We started this morning by driving to Notre-Dame-de-Lorette at the north end of the Vimy Ridge. Here the 1915 battle for the ridge is commemorated, with a large French Cemetery and memorial. There is also a memorial church, built on the site of a previous chapel. Built from a white stone, it stands out brilliantly on the hillside.

Opposite, a new memorial was installed in 2014 called the Ring of Remembrance. I am not a fan of modern memorials and commemorative artwork, but it is nice that this memorial remembers the names of everyone who died in the Vimy and Arras areas, including British, French and German names together, listed alphabetically. The striking thing here were the walls of identical names: the side and a half of Müllers, the three of Smiths.

Just down the road, we next visited Cabaret Route Cemetery, built  on the land from which the Canadian 4th Division attacked on 9th April. The gradient of the ridge is steep here and even after crossing the road and following the track up into the field, it was still impossible to see very far uphill and certainly not to the brow.
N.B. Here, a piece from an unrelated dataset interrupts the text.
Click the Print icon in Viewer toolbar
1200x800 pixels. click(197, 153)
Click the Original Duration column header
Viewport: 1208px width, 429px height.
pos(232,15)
Further on, we visited La Targette Cemetery, which was a relatively small Commonwealth cemetery next to a much larger French one. They had been used for the burial of those from the Field Ambulances and later was expanded to include 500 French burials from the Second World War.

Next we headed across the Vimy Ridge to the Canadian Memorial Centre. It was very busy with coach trips, but as at Newfoundland Park, there were extra staff on site who coped well with it. We only needed to wait five or so minutes before we were able to take a guided tour of the tunnels which protected Canadian troops up the final part of the trench system before attack. The Canadian students who guided us were, as ever, very friendly and interesting. 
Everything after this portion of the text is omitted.